Неуверенно оглядевшись и поправив зажатую под мышкой картонную коробку, Штольц подошел к парадному входу на виллу. Звонка или молотка, как у Павла, не было, а стучать кулаком в дверь огромного дома было бы бессмысленно и глупо. Штольц наудачу потянул за ручку, и дверь беззвучно отворилась.
Вспоминая маршрут многолетней давности, Штольц поднялся на второй этаж, поплутал в коридорах и вышел на льющийся из приоткрытой двери мягкий свет торшера в знакомую гостиную, устланную невероятно пушистым ковром. Цеста сидел в кресле в полурасстегнутой рубашке и темных брюках, вытянув на ковре босые ноги, и смотрел куда-то в пустоту.
– Ровно год назад Режё Шереш покончил с собой, выбросившись из окна, ты знал? – произнес он, не поворачивая головы в сторону Штольца. – Он всегда переживал, что не мог создать ничего подобного Szomorú vasárnap.
Никак это не откомментировав, Штольц заметил осуждающе:
– У тебя все открыто. И никого живого. Заходи, кто хочет…
– Прислугу я отпустил, – равнодушно ответил Цеста.
– Тебе не кажется, что это неразумно? После сегодняшнего…
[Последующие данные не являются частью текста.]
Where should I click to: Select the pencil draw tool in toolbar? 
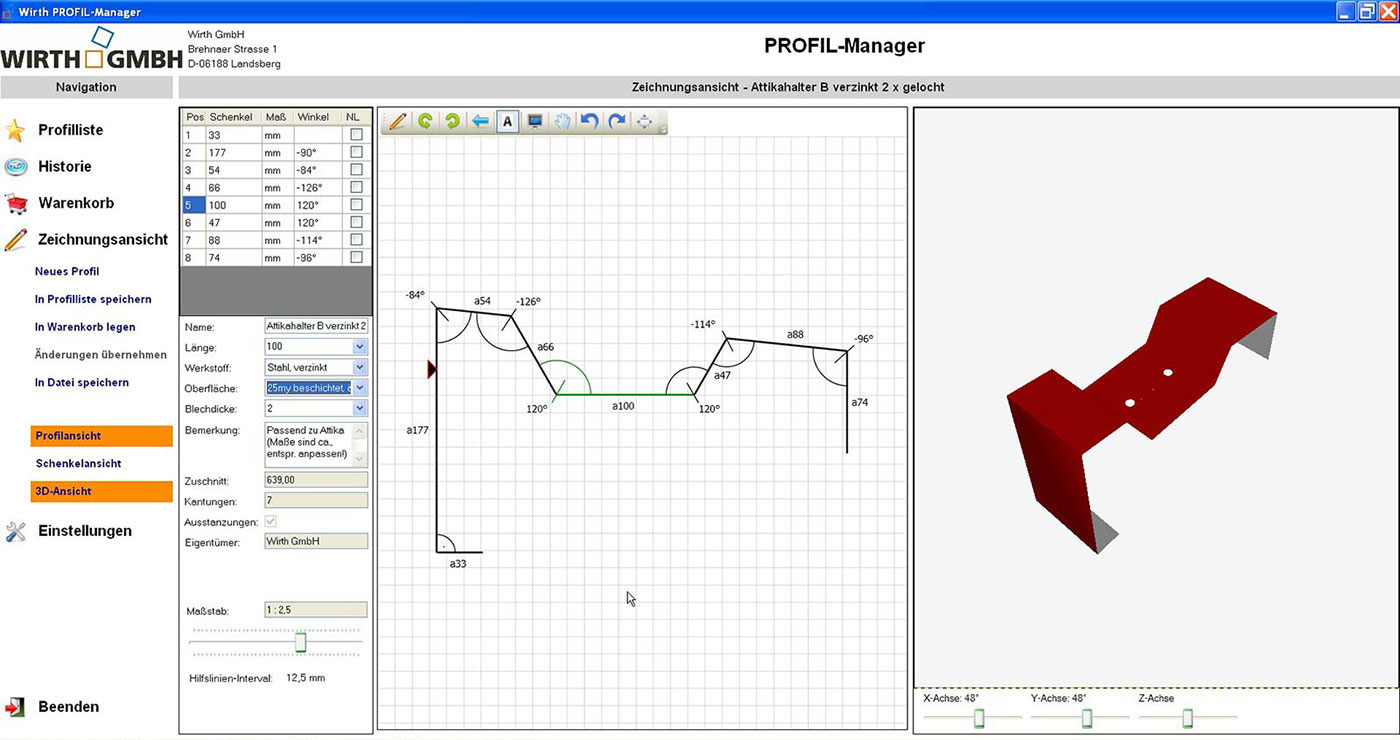[x=398, y=122]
– Ты еще будешь мне нотации читать? С чем пришел? – Цеста наконец посмотрел на Штольца. – Впрочем, я знал, что ты придешь. Ты хотел удостовериться, что не убил меня.
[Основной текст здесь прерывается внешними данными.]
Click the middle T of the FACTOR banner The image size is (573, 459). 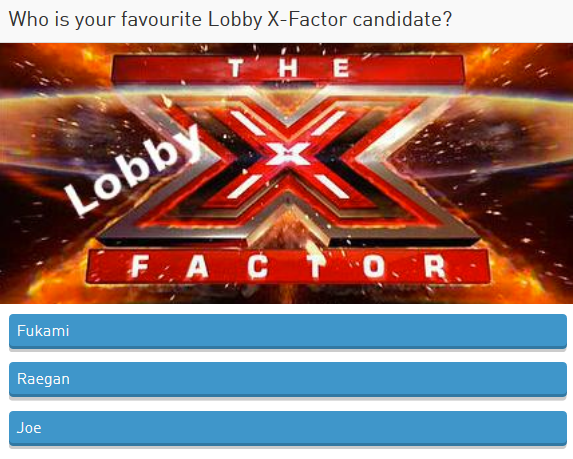(x=316, y=267)
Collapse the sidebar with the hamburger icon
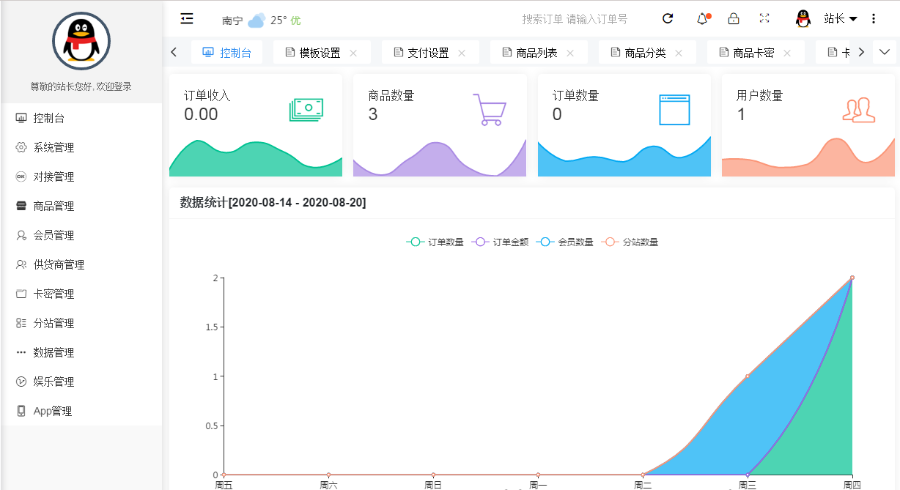This screenshot has height=490, width=900. coord(187,19)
– Ты чертовски паршиво выглядел, – пробормотал Штольц. – Знаешь, не хотелось бы стать причиной смерти самой популярной в стране звезды! Извини меня.
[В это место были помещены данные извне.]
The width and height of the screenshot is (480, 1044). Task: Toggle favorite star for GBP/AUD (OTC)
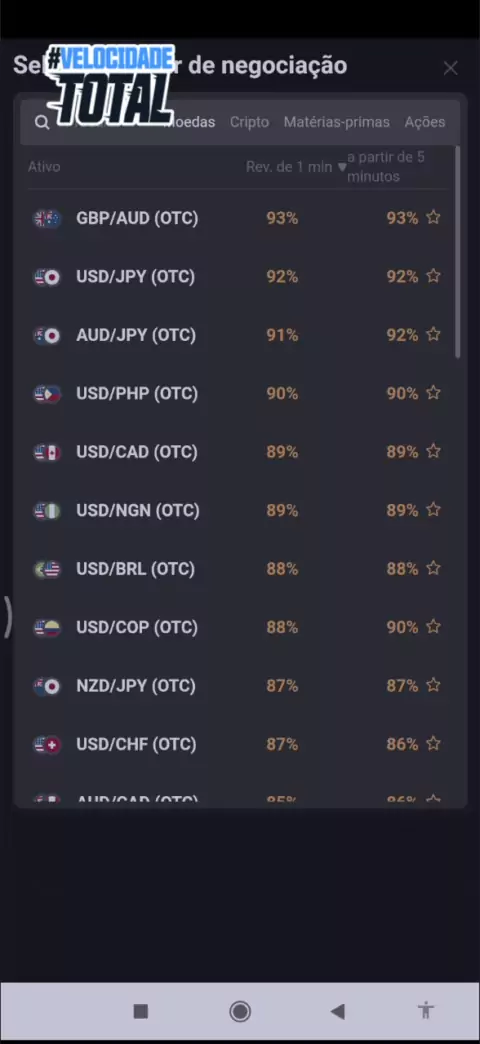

– Выпей, Олдо, – Цеста кивнул в сторону стола и ухмыльнулся. – Это хороший виски. Должен быть. Я налил себе, но выпить так и не собрался.
Штольц подошел к столу. Рядом с широким стаканом, искрящимся янтарной жидностью, лежал облезлый теннисный мячик, которому явно не место было ни на столе, ни вообще в этой роскошно обставленной комнате. Штольц пожал плечами, взял стакан и протянул Цесте коробку.
– Это тебе.
– Что это?
– Письма.
Штольц отпил глоток и сел в кресло с другой стороны стола. Открыв коробку, Цеста обнаружил в ней стопку конвертов.
– Это письма – тебе. Он писал их все эти годы, но так и не решился ни одно отправить. И за границей писал, и еще до этого. Я начал читать одно, но… это слишком личное и предназначено тебе.
– Мелодрама! – пробормотал Цеста, вынимая письмо из верхнего конверта.
– Для Павла это немало значило! – сердито напомнил Штольц. – А я не знал, что с ними делать. Но вот сегодня решил – раз он их не уничтожил, значит, все-таки хотел, чтобы они попали к адресату. Не знаю, может, я и неправ.
Некоторое время оба молчали. Цеста проглядел текст, вздохнул, обвел комнату пустым, невидящим взглядом, положил письмо обратно в коробку, а коробку на пол, встал и в несколько неверных шагов подошел к роялю.
– Может быть, лучше бы он прислал их мне, – пробормотал он, садясь за инструмент. – Впрочем, что уж теперь? Umsonst, верно?
Когда зазвучали первые такты мелодии, Штольц глубоко вздохнул, отставил стакан и выпрямился, словно при звуках гимна.